Problem to work on :: Pictures should be left out when the listing below is repeated word for word.
BEGIN Provided data
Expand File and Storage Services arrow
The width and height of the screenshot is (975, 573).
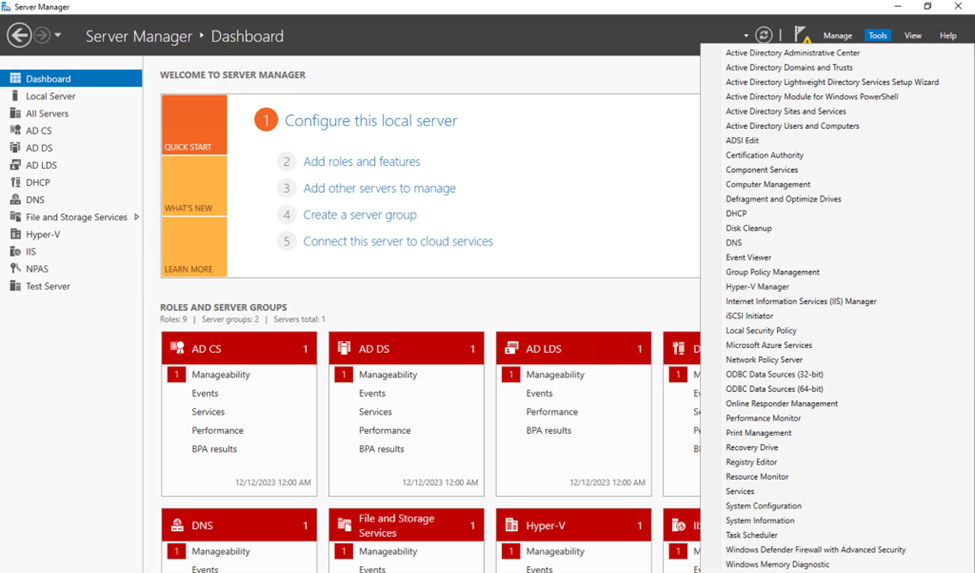tap(136, 217)
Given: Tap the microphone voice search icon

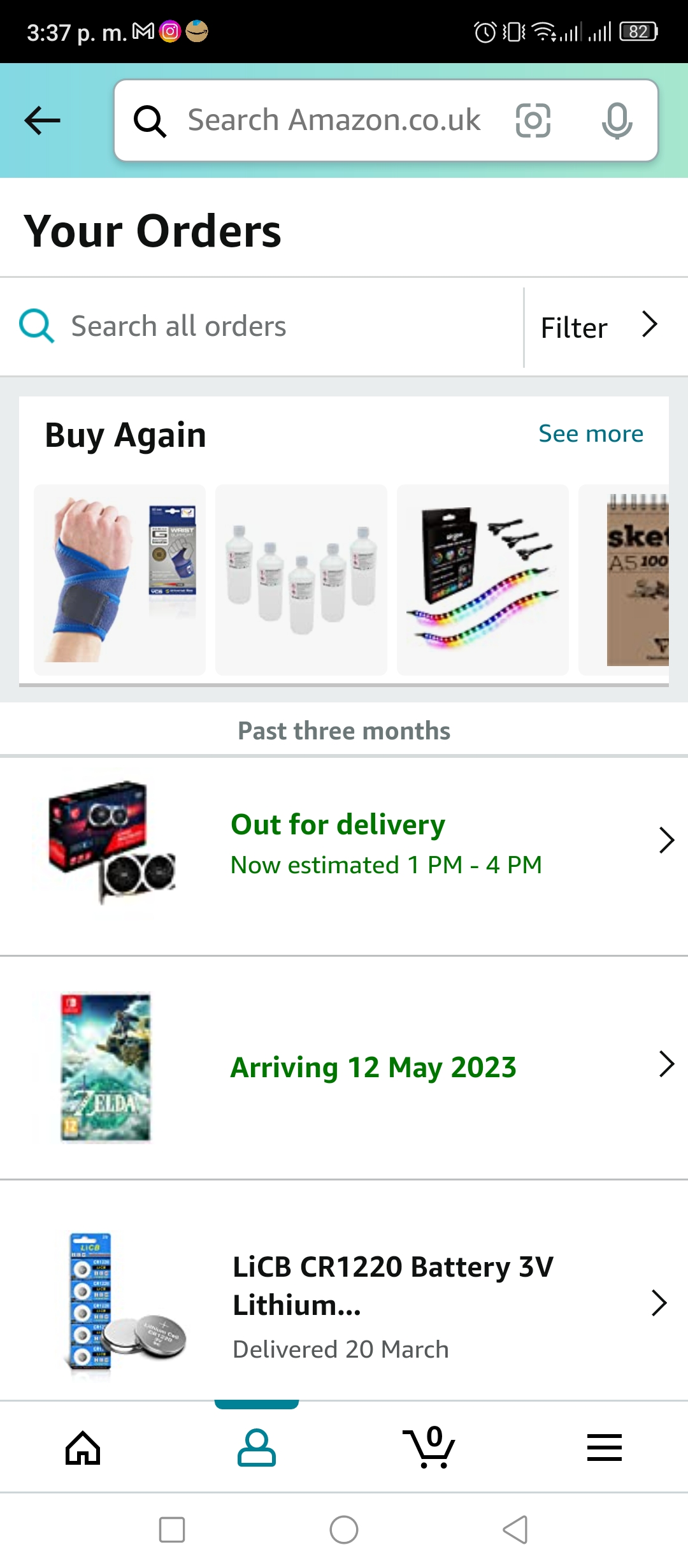Looking at the screenshot, I should point(617,120).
END Provided data
Exercise answer ::
Expand File and Storage Services arrow
The width and height of the screenshot is (975, 573).
tap(136, 217)
Given: Tap the microphone voice search icon

Looking at the screenshot, I should point(617,120).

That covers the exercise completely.